- _Work request_:
Below are some entries. Repeat exactly the lines from the one with "Given: Select the Склады access type row" through the one with "Click the UNPAIR button", and only those.

====

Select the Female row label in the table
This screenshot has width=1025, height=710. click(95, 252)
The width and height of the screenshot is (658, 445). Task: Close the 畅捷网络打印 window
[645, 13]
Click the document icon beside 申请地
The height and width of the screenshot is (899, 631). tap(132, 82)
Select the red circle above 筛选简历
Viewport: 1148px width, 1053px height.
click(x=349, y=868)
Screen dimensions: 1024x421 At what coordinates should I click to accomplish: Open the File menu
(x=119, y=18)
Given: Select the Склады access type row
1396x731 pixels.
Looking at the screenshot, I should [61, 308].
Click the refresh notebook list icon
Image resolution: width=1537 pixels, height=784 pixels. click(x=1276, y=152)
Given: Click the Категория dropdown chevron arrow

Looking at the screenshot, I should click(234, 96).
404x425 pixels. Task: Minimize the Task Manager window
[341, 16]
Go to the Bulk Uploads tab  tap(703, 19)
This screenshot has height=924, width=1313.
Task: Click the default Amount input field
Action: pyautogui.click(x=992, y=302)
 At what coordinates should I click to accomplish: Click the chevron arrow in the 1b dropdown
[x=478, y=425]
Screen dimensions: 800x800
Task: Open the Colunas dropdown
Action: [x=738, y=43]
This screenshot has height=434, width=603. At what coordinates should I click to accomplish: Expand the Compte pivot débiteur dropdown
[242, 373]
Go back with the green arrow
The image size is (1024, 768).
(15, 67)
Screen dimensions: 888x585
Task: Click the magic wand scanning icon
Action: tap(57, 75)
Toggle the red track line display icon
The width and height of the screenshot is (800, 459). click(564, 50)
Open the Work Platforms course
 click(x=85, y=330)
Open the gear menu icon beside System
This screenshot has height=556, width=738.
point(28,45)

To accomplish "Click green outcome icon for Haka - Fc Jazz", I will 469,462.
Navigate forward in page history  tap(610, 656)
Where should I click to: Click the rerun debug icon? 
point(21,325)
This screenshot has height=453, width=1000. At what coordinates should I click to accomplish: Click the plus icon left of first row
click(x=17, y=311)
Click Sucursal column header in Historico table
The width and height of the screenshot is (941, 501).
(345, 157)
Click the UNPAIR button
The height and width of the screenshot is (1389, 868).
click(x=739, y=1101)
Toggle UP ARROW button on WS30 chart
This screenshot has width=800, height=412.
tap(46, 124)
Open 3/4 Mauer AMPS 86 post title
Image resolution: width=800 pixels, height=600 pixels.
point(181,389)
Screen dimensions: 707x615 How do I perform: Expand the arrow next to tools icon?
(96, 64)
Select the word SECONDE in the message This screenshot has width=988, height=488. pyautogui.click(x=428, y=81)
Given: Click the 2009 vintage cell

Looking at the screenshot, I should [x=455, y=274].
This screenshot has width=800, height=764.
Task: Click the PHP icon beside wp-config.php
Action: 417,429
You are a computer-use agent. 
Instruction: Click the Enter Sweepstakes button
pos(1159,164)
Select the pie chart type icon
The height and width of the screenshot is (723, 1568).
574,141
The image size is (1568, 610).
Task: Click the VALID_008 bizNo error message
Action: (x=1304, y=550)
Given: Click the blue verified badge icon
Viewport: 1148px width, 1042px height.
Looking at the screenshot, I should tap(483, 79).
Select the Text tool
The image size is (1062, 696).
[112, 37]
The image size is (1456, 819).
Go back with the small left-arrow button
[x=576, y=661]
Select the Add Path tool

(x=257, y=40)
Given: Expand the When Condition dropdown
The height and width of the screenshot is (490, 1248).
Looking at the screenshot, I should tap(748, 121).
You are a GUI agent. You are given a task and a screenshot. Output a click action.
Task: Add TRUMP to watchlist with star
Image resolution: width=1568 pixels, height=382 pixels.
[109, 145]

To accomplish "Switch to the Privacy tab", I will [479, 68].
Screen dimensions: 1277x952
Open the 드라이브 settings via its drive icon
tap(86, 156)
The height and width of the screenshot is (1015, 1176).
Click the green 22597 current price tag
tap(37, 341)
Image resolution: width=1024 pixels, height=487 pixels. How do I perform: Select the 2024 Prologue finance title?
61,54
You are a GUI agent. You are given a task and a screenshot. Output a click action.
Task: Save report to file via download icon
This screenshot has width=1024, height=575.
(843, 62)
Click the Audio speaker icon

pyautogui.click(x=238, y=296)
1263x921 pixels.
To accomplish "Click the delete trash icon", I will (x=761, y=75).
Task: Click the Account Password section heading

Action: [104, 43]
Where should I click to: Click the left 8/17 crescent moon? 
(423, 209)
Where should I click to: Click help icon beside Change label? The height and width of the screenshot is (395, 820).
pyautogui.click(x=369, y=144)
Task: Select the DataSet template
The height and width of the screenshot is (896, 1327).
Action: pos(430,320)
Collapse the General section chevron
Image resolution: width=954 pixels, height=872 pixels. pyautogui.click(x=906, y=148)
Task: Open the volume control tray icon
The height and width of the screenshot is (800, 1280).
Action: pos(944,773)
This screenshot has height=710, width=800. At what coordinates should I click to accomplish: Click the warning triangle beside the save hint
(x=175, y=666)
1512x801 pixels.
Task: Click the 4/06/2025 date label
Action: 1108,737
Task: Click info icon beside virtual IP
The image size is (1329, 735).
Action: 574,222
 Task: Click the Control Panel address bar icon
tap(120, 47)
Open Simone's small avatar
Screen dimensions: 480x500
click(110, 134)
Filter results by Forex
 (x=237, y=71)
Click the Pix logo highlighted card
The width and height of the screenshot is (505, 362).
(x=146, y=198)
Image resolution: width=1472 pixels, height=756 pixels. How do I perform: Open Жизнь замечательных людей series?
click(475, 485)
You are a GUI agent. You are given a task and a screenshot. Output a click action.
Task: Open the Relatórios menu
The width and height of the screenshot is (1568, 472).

====

- _Answer section_:
Given: Select the Склады access type row
1396x731 pixels.
Looking at the screenshot, I should [61, 308].
Click the refresh notebook list icon
Image resolution: width=1537 pixels, height=784 pixels. click(x=1276, y=152)
Given: Click the Категория dropdown chevron arrow

Looking at the screenshot, I should click(234, 96).
404x425 pixels. Task: Minimize the Task Manager window
[341, 16]
Go to the Bulk Uploads tab  tap(703, 19)
This screenshot has height=924, width=1313.
Task: Click the default Amount input field
Action: pyautogui.click(x=992, y=302)
 At what coordinates should I click to accomplish: Click the chevron arrow in the 1b dropdown
[x=478, y=425]
Screen dimensions: 800x800
Task: Open the Colunas dropdown
Action: [x=738, y=43]
This screenshot has height=434, width=603. At what coordinates should I click to accomplish: Expand the Compte pivot débiteur dropdown
[242, 373]
Go back with the green arrow
The image size is (1024, 768).
(15, 67)
Screen dimensions: 888x585
Task: Click the magic wand scanning icon
Action: tap(57, 75)
Toggle the red track line display icon
The width and height of the screenshot is (800, 459). click(564, 50)
Open the Work Platforms course
 click(x=85, y=330)
Open the gear menu icon beside System
This screenshot has height=556, width=738.
point(28,45)

To accomplish "Click green outcome icon for Haka - Fc Jazz", I will 469,462.
Navigate forward in page history  tap(610, 656)
Where should I click to: Click the rerun debug icon? 
point(21,325)
This screenshot has height=453, width=1000. At what coordinates should I click to accomplish: Click the plus icon left of first row
click(x=17, y=311)
Click Sucursal column header in Historico table
The width and height of the screenshot is (941, 501).
(345, 157)
Click the UNPAIR button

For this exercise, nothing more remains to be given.